* _Task requirements_
In the entries below, every line with the string "agent" is to be reported.

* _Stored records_
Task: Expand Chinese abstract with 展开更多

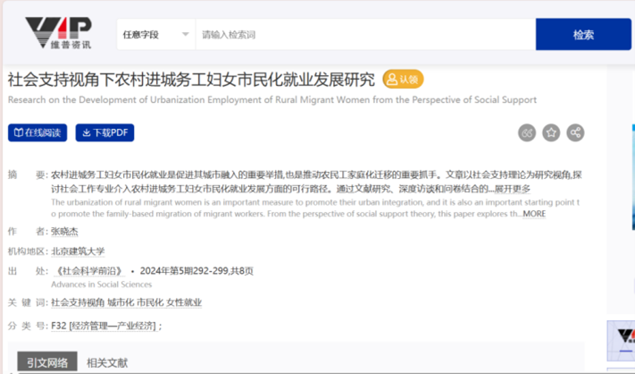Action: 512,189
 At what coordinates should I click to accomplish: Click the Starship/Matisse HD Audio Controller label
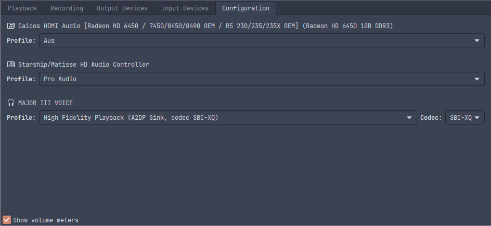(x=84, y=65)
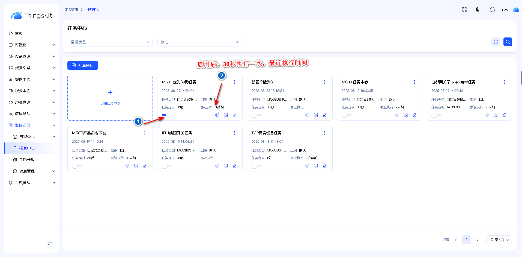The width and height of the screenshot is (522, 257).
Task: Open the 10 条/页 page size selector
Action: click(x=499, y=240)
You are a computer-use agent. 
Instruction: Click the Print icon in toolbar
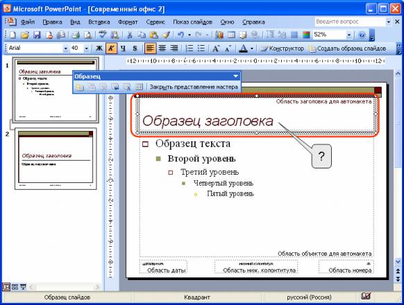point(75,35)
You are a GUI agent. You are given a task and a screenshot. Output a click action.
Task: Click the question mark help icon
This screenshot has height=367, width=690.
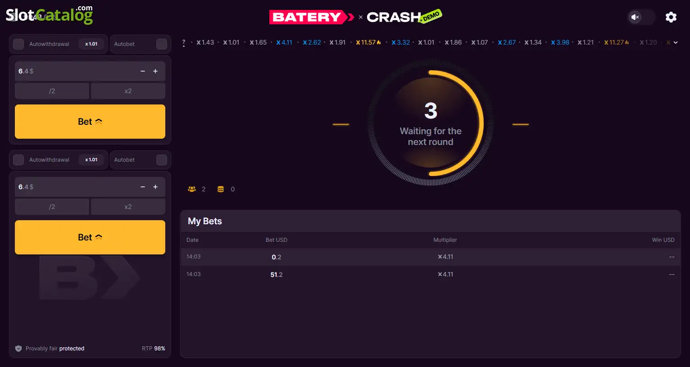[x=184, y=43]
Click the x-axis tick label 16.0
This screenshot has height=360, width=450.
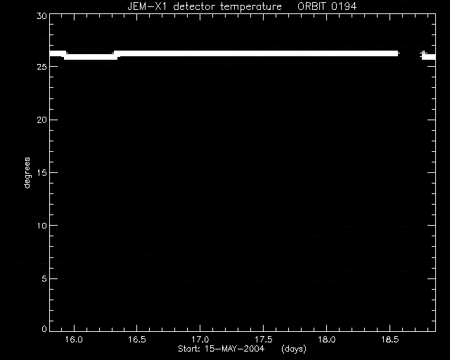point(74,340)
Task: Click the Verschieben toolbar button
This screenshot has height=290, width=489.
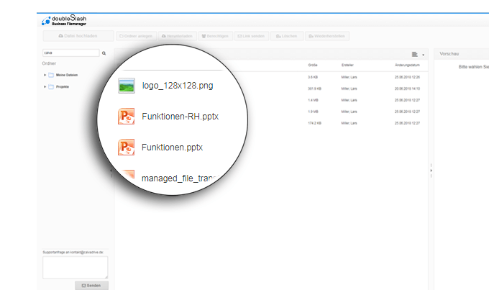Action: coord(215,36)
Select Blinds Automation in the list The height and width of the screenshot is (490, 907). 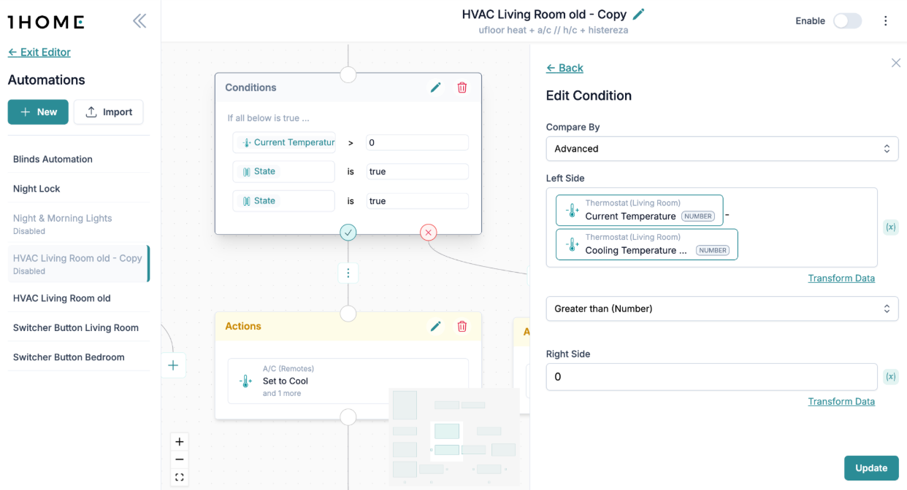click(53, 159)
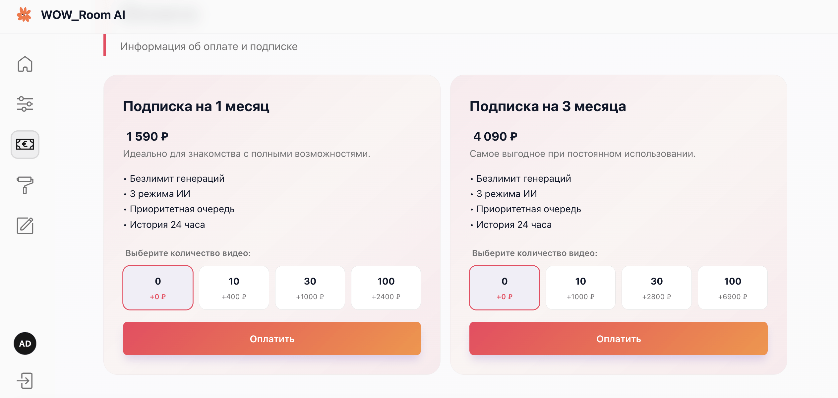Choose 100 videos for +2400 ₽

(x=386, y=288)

* _Solution to the problem_
You are a computer-use agent. 
You are a GUI agent. You are given a task and a screenshot. Output a click action.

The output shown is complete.